When I was administrator of  the Daily Times I saw applications written by people with graduate certificates: Their teachers should have been flogged.

I am not saying that everybody who has been to a university doesn’t deserve the certificate he has.  No.  What I am saying is that, generally speaking, the standard is low.

I didn’t go to a university but I observed the people who have gone and, I will be honest with you, my big question is what was it that went wrong with our education system?  Even at certain tertiary level, it is blind leading the blind.  Sometimes you sit watching a debate on the television and the quality of the debate is silly!

You watch the National Assembly at work on TV and again you watch the quality of the debate.

I have to be honest, if you look at our newspapers, like today (November 30, 2009) I saw Revenue and expenditure to rise in 2010 and 2011 and then they put the figures.  Our newspapers are very fond of doing that; they are mesmerized by the figures.

That is not what I am looking for.  I want to know where the revenue is going to rise from, by how much it is forecast to rise, I want to know what the expenditure will be for, what difference is it supposed to make in the life of an average person.

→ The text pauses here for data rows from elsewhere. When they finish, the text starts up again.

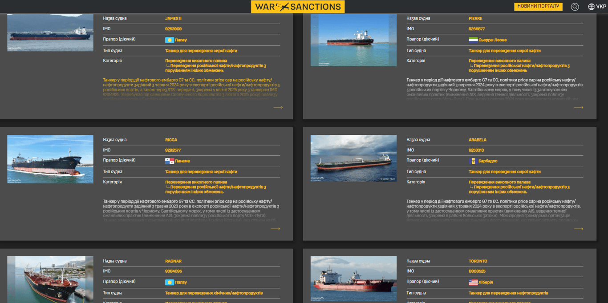Click the Palau flag for JAMES II
Image resolution: width=608 pixels, height=303 pixels.
170,40
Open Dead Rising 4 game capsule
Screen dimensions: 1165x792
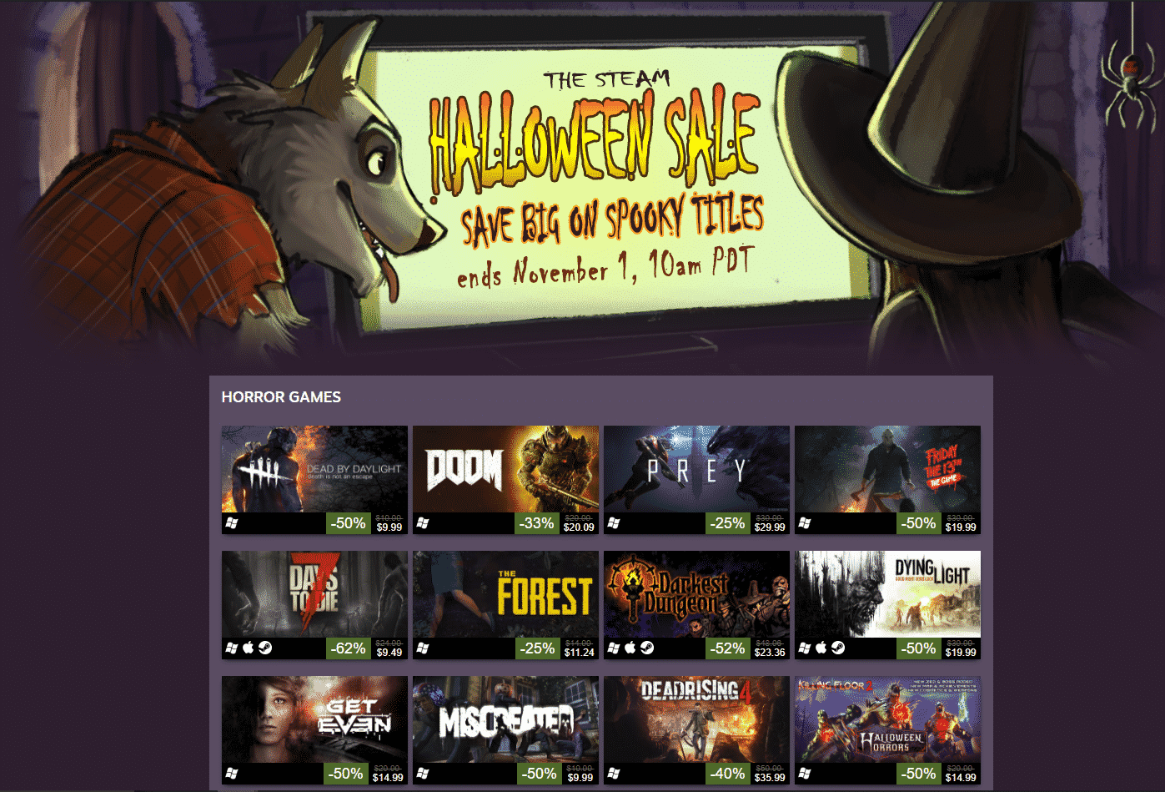696,719
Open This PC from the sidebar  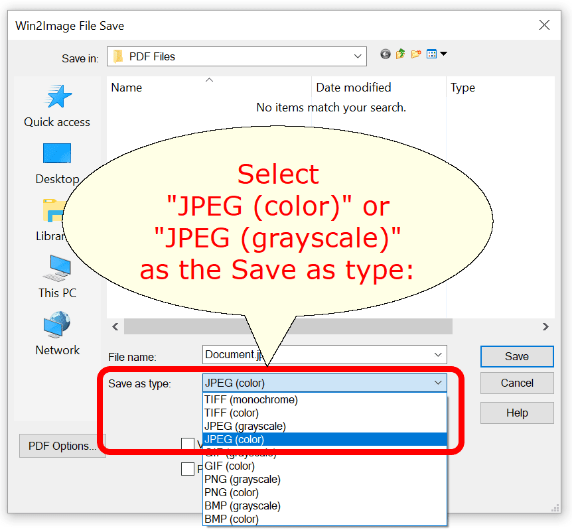57,277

For example, if you say you are voting x amount for health service, what is it going to be spent on and what is going to be its impact on the health of the ordinary person.  We still have a long way to go.  We have so many unfinished projects, projects, which should not even have been started and the problems emanate from the fact that we do not have leaders who are loved by the people.

Chief Obafemi Awolowo and two others; three of them; one day they wanted to make a campaign at Yaba and before their arrival people were already on ground in large crowd.  They were loved.  We have these problems today because we don’t have leaders who can show us the direction of where we should go and what we want to achieve.

Why don’t you consider returning home at this time to take part in the re-building, or do I say re-branding, project?

It is difficult to explain why I cannot return to Nigeria now. You know I came back in 1992 and spent four years.  But, you know, things change and Nigeria changes too. My circumstances just do not permit that I should come back and that is it.

There will be a book launch (December 1, 2009) at your instance.  In once sentence, highlight what the book is about?

This is not the first time I will write a book.  I already have three written by me the first of which is “How to be a Nigerian’.  This new one is 785-page work titled ˜Then Spoke The Thunder” wherein I touch so many issues.  I made some points in it which may sound controversial but in the end I believe the book will be of great use for many people and the nation.

Bashir Adefaka’s interview with Peter Enahoro as published by Vanguard Newspaper on December 5, 2009.